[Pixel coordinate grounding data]
********************

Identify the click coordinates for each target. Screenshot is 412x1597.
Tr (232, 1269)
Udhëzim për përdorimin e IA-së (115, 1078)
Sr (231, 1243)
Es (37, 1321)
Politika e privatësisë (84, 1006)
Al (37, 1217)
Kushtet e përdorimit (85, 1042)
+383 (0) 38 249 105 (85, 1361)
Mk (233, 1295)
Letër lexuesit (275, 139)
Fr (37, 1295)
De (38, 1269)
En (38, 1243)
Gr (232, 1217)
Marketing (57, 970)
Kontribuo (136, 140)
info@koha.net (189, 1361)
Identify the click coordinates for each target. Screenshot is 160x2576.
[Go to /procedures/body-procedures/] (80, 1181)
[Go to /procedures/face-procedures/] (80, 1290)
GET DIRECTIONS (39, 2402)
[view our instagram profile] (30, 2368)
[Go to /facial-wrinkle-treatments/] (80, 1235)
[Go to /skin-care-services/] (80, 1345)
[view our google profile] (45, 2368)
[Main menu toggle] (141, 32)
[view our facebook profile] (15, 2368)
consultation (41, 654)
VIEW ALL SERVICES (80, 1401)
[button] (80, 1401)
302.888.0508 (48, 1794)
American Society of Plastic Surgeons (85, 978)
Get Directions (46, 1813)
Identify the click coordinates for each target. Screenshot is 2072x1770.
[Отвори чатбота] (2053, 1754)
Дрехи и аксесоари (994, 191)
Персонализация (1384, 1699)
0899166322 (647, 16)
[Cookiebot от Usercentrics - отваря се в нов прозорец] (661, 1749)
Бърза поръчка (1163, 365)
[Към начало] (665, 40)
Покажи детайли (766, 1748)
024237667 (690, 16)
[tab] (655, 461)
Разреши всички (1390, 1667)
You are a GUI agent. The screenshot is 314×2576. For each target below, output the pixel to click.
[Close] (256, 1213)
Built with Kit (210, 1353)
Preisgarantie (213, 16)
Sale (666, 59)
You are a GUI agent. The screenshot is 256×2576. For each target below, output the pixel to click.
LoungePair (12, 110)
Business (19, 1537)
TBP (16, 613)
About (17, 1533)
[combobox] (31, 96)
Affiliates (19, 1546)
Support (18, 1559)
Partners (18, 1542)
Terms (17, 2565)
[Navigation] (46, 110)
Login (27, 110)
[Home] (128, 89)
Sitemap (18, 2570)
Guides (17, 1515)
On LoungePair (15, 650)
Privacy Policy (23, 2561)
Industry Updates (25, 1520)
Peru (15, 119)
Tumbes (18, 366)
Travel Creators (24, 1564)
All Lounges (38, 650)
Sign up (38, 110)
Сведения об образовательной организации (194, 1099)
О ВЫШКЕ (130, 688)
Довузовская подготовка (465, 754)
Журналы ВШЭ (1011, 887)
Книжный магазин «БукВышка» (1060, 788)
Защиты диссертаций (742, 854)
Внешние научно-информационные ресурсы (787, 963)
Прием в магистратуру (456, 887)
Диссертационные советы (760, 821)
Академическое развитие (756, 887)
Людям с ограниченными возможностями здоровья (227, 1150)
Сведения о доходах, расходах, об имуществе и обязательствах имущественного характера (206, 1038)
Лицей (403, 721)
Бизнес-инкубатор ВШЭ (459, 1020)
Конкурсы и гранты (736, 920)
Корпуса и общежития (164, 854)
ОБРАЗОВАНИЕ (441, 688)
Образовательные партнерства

********************

▶ _YOUR ASSIGNMENT_:
Reproduce the data above in full, keeping it exactly the same.

▶ _RESPONSE AREA_:
Identify the click coordinates for each target. Screenshot is 412x1597.
Tr (232, 1269)
Udhëzim për përdorimin e IA-së (115, 1078)
Sr (231, 1243)
Es (37, 1321)
Politika e privatësisë (84, 1006)
Al (37, 1217)
Kushtet e përdorimit (85, 1042)
+383 (0) 38 249 105 (85, 1361)
Mk (233, 1295)
Letër lexuesit (275, 139)
Fr (37, 1295)
De (38, 1269)
En (38, 1243)
Gr (232, 1217)
Marketing (57, 970)
Kontribuo (136, 140)
info@koha.net (189, 1361)
Identify the click coordinates for each target. Screenshot is 160x2576.
[Go to /procedures/body-procedures/] (80, 1181)
[Go to /procedures/face-procedures/] (80, 1290)
GET DIRECTIONS (39, 2402)
[view our instagram profile] (30, 2368)
[Go to /facial-wrinkle-treatments/] (80, 1235)
[Go to /skin-care-services/] (80, 1345)
[view our google profile] (45, 2368)
[Main menu toggle] (141, 32)
[view our facebook profile] (15, 2368)
consultation (41, 654)
VIEW ALL SERVICES (80, 1401)
[button] (80, 1401)
302.888.0508 (48, 1794)
American Society of Plastic Surgeons (85, 978)
Get Directions (46, 1813)
Identify the click coordinates for each target. Screenshot is 2072x1770.
[Отвори чатбота] (2053, 1754)
Дрехи и аксесоари (994, 191)
Персонализация (1384, 1699)
0899166322 (647, 16)
[Cookiebot от Usercentrics - отваря се в нов прозорец] (661, 1749)
Бърза поръчка (1163, 365)
[Към начало] (665, 40)
Покажи детайли (766, 1748)
024237667 (690, 16)
[tab] (655, 461)
Разреши всички (1390, 1667)
You are a GUI agent. The screenshot is 314×2576. For each target below, output the pixel to click.
[Close] (256, 1213)
Built with Kit (210, 1353)
Preisgarantie (213, 16)
Sale (666, 59)
You are a GUI agent. The screenshot is 256×2576. For each target below, output the pixel to click.
LoungePair (12, 110)
Business (19, 1537)
TBP (16, 613)
About (17, 1533)
[combobox] (31, 96)
Affiliates (19, 1546)
Support (18, 1559)
Partners (18, 1542)
Terms (17, 2565)
[Navigation] (46, 110)
Login (27, 110)
[Home] (128, 89)
Sitemap (18, 2570)
Guides (17, 1515)
On LoungePair (15, 650)
Privacy Policy (23, 2561)
Industry Updates (25, 1520)
Peru (15, 119)
Tumbes (18, 366)
Travel Creators (24, 1564)
All Lounges (38, 650)
Sign up (38, 110)
Сведения об образовательной организации (194, 1099)
О ВЫШКЕ (130, 688)
Довузовская подготовка (465, 754)
Журналы ВШЭ (1011, 887)
Книжный магазин «БукВышка» (1060, 788)
Защиты диссертаций (742, 854)
Внешние научно-информационные ресурсы (787, 963)
Прием в магистратуру (456, 887)
Диссертационные советы (760, 821)
Академическое развитие (756, 887)
Людям с ограниченными возможностями здоровья (227, 1150)
Сведения о доходах, расходах, об имуществе и обязательствах имущественного характера (206, 1038)
Лицей (403, 721)
Бизнес-инкубатор ВШЭ (459, 1020)
Конкурсы и гранты (736, 920)
Корпуса и общежития (164, 854)
ОБРАЗОВАНИЕ (441, 688)
Образовательные партнерства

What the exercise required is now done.